Some good references on the basic use of git are:
\begin{itemize}
\item \url{http://git-scm.com/documentation}
\item \url{http://gitref.org/}
\end{itemize}

\section{Documentation}

All of the documentation for the assignment will be presented in a
\fname{readme.tex}, which compiles to \fname{readme.pdf}.  The document shall
contain:
\begin{itemize}
\item Your name and SU-Net ID.
\item A description of each file in the directory.
\item Instructions how to build and run your code.
\item An indication of any external code you used.
\item A list of people you worked with or consulted besides course staff.
\item Answers to the questions in a following section.
\end{itemize}

\section{Questions}

\begin{description}
\item[Question 1] The function prototypes specified in this assignment use
  \code{size\_t} where it might seem natural to use \code{int}.  Why is this
  important?
\item[Question 2] Quickly describe the procedures you used to compute the
  median and construct the histogram.
\item[Question 3] The following piece of code is not safe.  Why?  Please
assume that the number of integers in array \code{a} is greater than or equal
to \code{n}.

\begin{verbatim}
void zero_array(int *a, int n) {
  for (size_t i = 0; i < n; ++i)
    a[i] = 0;
}
\end{verbatim}

\end{description}

\section{Challenge}

Challenge points will be awarded for completion of the following task:

\begin{itemize}
%\item The most common way of computing the median involves a sort, which
%  requires at least $O(n \log n)$ work.  Other algorithms are able to compute
%  the median in $O(n)$ time or to compute an estimate even faster.  Implement
%  such an algorithm and compare it's performance.  Cite and briefly describe
%  the algorithm you chose in the readme.
\item It is often desirable to produce figures from the result of a
  computation.  One way to do this is write a data file for plotting with
  another package like Matlab.  This challenge is to produce a nice figure
  directly from the C code.  There are several libraries one could use for this
  purpose.
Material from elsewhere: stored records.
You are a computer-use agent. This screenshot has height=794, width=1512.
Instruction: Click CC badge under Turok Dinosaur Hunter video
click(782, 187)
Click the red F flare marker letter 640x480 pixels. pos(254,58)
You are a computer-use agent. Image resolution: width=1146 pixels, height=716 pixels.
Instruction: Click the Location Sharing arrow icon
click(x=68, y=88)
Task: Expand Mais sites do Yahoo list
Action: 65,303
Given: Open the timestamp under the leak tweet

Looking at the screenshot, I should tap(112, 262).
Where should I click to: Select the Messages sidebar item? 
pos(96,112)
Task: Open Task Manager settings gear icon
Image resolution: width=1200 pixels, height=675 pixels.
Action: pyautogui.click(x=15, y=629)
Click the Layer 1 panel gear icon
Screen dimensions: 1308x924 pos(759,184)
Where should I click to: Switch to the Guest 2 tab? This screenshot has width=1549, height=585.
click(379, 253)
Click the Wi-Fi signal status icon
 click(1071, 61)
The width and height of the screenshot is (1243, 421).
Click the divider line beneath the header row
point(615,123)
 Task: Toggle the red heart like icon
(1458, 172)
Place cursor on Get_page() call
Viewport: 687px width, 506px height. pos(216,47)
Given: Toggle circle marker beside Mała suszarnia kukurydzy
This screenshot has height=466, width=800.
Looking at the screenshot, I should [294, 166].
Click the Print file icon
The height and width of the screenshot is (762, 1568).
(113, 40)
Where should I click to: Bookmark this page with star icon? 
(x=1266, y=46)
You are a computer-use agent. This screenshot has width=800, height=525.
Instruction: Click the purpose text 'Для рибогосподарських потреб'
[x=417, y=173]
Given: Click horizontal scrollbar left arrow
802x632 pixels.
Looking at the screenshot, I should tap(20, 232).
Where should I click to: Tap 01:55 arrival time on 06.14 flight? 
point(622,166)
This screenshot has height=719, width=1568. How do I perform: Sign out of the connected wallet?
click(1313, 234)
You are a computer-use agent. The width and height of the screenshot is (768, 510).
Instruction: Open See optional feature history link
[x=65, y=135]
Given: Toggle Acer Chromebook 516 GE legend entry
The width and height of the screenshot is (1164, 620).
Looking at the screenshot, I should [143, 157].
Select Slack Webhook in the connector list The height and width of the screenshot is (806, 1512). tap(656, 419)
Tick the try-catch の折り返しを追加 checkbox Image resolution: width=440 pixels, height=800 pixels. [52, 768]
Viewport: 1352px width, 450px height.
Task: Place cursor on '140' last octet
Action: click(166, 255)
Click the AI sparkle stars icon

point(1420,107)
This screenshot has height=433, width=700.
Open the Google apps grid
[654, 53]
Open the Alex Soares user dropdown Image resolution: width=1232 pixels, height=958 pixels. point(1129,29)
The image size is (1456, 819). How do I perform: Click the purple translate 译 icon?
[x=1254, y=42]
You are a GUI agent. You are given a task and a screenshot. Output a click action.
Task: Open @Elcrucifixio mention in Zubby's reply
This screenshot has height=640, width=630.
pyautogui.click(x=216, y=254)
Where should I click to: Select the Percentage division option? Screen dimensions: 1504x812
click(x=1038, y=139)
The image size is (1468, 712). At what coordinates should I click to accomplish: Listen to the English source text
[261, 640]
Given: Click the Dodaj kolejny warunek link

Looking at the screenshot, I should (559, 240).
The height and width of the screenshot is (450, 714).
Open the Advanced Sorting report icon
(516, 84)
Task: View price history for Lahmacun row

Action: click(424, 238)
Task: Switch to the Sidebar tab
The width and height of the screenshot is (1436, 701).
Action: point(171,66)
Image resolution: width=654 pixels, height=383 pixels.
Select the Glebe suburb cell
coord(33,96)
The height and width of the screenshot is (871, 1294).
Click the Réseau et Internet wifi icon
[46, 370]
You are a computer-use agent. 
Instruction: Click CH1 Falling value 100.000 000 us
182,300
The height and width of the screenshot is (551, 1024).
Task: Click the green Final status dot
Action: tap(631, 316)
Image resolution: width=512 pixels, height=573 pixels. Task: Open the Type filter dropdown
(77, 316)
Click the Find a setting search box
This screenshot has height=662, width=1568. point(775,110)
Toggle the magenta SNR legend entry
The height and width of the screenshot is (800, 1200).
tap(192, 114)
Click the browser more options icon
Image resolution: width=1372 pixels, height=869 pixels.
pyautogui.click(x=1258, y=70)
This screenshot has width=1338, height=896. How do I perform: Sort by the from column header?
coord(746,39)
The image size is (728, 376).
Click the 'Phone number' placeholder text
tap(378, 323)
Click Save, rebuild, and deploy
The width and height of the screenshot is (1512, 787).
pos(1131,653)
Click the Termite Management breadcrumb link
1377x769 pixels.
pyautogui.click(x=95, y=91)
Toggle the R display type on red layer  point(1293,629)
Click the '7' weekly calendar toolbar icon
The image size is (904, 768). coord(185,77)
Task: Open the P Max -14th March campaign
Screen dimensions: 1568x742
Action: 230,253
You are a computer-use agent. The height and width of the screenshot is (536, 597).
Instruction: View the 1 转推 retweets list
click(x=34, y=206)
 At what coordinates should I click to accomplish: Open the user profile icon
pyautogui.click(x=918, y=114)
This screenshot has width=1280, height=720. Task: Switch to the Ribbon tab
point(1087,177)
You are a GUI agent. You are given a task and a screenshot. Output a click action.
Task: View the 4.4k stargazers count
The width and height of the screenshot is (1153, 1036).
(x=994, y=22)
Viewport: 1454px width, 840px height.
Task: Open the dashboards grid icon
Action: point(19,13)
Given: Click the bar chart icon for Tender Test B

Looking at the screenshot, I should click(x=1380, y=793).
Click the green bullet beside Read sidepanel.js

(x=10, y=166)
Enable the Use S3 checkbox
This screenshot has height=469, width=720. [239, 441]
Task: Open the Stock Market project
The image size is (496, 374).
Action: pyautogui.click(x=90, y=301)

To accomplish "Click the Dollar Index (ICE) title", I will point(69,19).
One example is \code{PLplot} (\url{http://plplot.sourceforge.net/});
  there are also many APIs available to the popular \code{gnuplot} package.
  The \server{corn.stanford.edu} system may not have the libraries you'd like
  to use and you are welcome to build and include a library archive and header
  file in your project.  
  %You are also welcome to submit code that worked on your local system, even though it will not compile and run on \server{corn}.
\item For this challenge you are to implement a function \code{plot} which
given a \code{hist\_t} type variable creates a plot of the histogram, i.e. a plot
of the bin value vs the count.  The look of the plot and any other additional 
functionality it up to you.  Your Makefile should generate an executable
called \code{plot} which runs your plot function on the input data outputting a plot image.  
You must also describe and document your method and include a plot figure 
in your readme.
\end{itemize}


\section{Submitting the assignment}

All of your files should be in your \code{CME212} work directory on
\code{corn.stanford.edu} under the subdirectory $\code{stats}$. Make sure
that
\begin{verbatim}
  $ ls -a ~/CME212/stats
\end{verbatim}
lists all of your files as well as the \code{.git} directory. Then,
\begin{enumerate}
\item Make sure your code compiles and produces an executable and a
readme document when the makefile utility is run as
\begin{verbatim}
$ make
\end{verbatim}
\item Submit your assignment via the command
\begin{verbatim}
$ /afs/ir/class/cme212/bin/submit stats
\end{verbatim}
\end{enumerate}


\end{document}